Input data:
╔══

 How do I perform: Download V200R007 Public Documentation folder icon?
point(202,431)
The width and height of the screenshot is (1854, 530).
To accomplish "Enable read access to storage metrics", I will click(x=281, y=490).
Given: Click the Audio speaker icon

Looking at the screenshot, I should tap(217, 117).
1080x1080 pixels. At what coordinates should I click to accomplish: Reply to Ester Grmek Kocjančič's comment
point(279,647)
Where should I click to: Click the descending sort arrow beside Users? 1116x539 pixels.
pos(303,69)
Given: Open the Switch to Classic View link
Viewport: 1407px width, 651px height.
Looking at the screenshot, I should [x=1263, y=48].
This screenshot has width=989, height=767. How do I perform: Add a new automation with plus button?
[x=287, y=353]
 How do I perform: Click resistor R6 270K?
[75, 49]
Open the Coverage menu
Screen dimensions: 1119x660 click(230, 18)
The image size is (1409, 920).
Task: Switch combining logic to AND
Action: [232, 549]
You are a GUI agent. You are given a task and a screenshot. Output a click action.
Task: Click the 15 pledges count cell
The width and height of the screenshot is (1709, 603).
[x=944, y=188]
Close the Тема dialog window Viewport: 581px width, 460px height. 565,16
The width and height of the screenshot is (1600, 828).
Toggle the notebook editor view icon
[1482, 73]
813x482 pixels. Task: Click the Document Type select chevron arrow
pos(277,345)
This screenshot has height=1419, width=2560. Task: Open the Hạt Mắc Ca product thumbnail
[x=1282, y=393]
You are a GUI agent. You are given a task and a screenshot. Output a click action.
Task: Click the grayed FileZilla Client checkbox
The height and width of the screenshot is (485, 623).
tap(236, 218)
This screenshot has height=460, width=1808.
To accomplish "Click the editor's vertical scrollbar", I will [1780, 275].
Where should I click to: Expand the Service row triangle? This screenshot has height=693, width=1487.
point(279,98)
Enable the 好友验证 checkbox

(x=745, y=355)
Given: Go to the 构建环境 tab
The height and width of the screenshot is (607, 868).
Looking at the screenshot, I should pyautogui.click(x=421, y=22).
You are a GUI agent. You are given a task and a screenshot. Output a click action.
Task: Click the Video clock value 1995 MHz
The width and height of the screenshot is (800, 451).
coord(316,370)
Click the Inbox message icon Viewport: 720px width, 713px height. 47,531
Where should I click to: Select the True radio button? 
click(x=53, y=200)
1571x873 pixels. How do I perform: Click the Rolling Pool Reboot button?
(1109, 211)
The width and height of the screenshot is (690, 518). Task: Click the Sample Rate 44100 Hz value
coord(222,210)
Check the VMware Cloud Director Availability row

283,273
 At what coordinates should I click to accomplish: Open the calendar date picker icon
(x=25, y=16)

╚══

Work task:
Print exactly the lines between the line with "The width and height of the screenshot is (1709, 603)." and the final line of the records above, both included.

Task output:
The width and height of the screenshot is (1709, 603).
[x=944, y=188]
Close the Тема dialog window Viewport: 581px width, 460px height. 565,16
The width and height of the screenshot is (1600, 828).
Toggle the notebook editor view icon
[1482, 73]
813x482 pixels. Task: Click the Document Type select chevron arrow
pos(277,345)
This screenshot has height=1419, width=2560. Task: Open the Hạt Mắc Ca product thumbnail
[x=1282, y=393]
You are a GUI agent. You are given a task and a screenshot. Output a click action.
Task: Click the grayed FileZilla Client checkbox
The height and width of the screenshot is (485, 623).
tap(236, 218)
This screenshot has height=460, width=1808.
To accomplish "Click the editor's vertical scrollbar", I will [1780, 275].
Where should I click to: Expand the Service row triangle? This screenshot has height=693, width=1487.
point(279,98)
Enable the 好友验证 checkbox

(x=745, y=355)
Given: Go to the 构建环境 tab
The height and width of the screenshot is (607, 868).
Looking at the screenshot, I should pyautogui.click(x=421, y=22).
You are a GUI agent. You are given a task and a screenshot. Output a click action.
Task: Click the Video clock value 1995 MHz
The width and height of the screenshot is (800, 451).
coord(316,370)
Click the Inbox message icon Viewport: 720px width, 713px height. 47,531
Where should I click to: Select the True radio button? 
click(x=53, y=200)
1571x873 pixels. How do I perform: Click the Rolling Pool Reboot button?
(1109, 211)
The width and height of the screenshot is (690, 518). Task: Click the Sample Rate 44100 Hz value
coord(222,210)
Check the VMware Cloud Director Availability row

283,273
 At what coordinates should I click to accomplish: Open the calendar date picker icon
(x=25, y=16)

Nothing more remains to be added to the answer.